1962-1976 : la situation
n’a jamais été aussi favorable à
l’émigration. Aux
Antilles, la crise de la canna à sucre entraîne
chômage, grèves et révoltes. La
population augmente vite, on s’entasse. Les subventions de l’Etat
français vont
aux Békés qui investissent dans l’immobilier laid et
anarchique et
l’import-export, ce qui n’engendre guère d’emplois nouveaux mais
de grosses
spéculations. En décembre 1959 ce sont les émeutes
de la Martinique. La police
tire. A Paris, on craint le pire après les
évènements d’Algérie.
La France décide
d’organiser massivement l’émigration et fonde un service
adéquat, le Bumidom. Celui-ci fait campagne aux Antilles,
promettant la lune et
le statut de fonctionnaire, autrement dit, la sécurité !
Les départs se
comptent par milliers. Des jeunes, surtout, attirés par le
changement, par
Paris. Ils vont pouvoir refaire leur vie. En 1975, le Bumidom fait
état de 55
000 guadeloupéens et de 62 000 Martiniquais installés en
France par leurs propres
moyens. Ils déchantent vite, la fonction publique ne peut les
éponger tous. Le
secteur privé est touché par la crise. Les jeunes
antillais voient s’envoler
leur rêve de fonctionnariat tranquille. Nombreux sont ceux qui se
retrouvent
O.S., au milieu de travailleurs arabes, turcs, africains, dont ils
ignorent
tout. Le chômage gagne, la désillusion devient cruelle, le
retour au ays
difficile. Sarcelles, Stains, Saint-Denis, Massy, se peuplent de
familles
antillaises prolos qui se regroupent en associations, en amicales, le
ghetto
naît là, populaire : on se retrouve ensemble dans les
clubs de foot, les
soirées musicales, les " boudins-bals " de la RATP. Toujours
ensemble. Peu de Blancs fréquentent les fêtes antillaises.
Les "
Z’Oreilles " s’aperçoivent à peine qu’ils sont
français. Ils les prennent
pour des Africains.
Après,
étonnez-vous de ne jamais les rencontrer les 400 000 Antillais
qui
vivent en France.
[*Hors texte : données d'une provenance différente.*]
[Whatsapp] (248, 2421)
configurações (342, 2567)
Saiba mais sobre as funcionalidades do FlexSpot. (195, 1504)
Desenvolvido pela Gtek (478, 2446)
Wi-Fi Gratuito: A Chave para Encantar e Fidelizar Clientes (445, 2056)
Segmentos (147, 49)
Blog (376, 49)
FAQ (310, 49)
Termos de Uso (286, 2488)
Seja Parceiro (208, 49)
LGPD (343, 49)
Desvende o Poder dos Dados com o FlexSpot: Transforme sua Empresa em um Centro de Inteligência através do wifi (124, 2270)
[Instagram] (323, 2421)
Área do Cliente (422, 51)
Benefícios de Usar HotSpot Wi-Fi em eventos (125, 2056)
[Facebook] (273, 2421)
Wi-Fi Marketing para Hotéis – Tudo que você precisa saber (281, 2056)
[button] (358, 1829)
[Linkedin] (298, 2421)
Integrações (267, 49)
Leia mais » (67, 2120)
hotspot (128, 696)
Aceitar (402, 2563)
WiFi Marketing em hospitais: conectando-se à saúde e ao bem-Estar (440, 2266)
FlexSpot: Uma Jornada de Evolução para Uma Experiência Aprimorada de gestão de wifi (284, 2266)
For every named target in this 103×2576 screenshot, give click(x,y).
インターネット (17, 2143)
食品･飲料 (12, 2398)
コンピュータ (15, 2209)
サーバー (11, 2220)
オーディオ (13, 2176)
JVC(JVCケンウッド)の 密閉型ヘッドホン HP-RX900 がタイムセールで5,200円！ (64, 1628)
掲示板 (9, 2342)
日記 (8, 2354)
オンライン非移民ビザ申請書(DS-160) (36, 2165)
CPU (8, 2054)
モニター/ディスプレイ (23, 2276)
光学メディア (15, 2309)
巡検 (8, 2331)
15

De tout ignorer de leur musique, de leurs nuits, de
leur
façon de vivre. De partager le même palier sans jamais
entrer en contact.
Le ghetto et l’isolement
antillais naissent de notre ignorance, de la merde que
nous avons dans les yeux, de nos préjugés. Le grand
écrivain antillais Maryse
Condé, l’auteur du très beau livre "Segou" nous a
très bien décrit ce
phénomène dans la longue interview qu’elle a donné
à Radio Nova. Que dit-elle ?
" Je crois que le ghetto, c’est comme un enfant. Pour créer un
ghetto, il
faut être deux. Il faut une population d’accueil et une
population qui arrive.
Tout va dépendre de leur rencontre. A leur arrivée, les
Antillais vivent sur le
mythe de l’intégration. Ils croient qu’ils sont Français
et qu’il leur sera
très facile de vivre en métropole. Ils attendent des
gestes d’amitié,
d’hospitalité. Finalement, le ghetto antillais s’est
constitué parce que les
Français n’ont pas été assez ouverts, assez
généreux pour les accueillir
".
Cela n’a pas
été sans conséquences aux Antilles mêmes,
où les indépendantistes
tiennent leur première conférence internationale.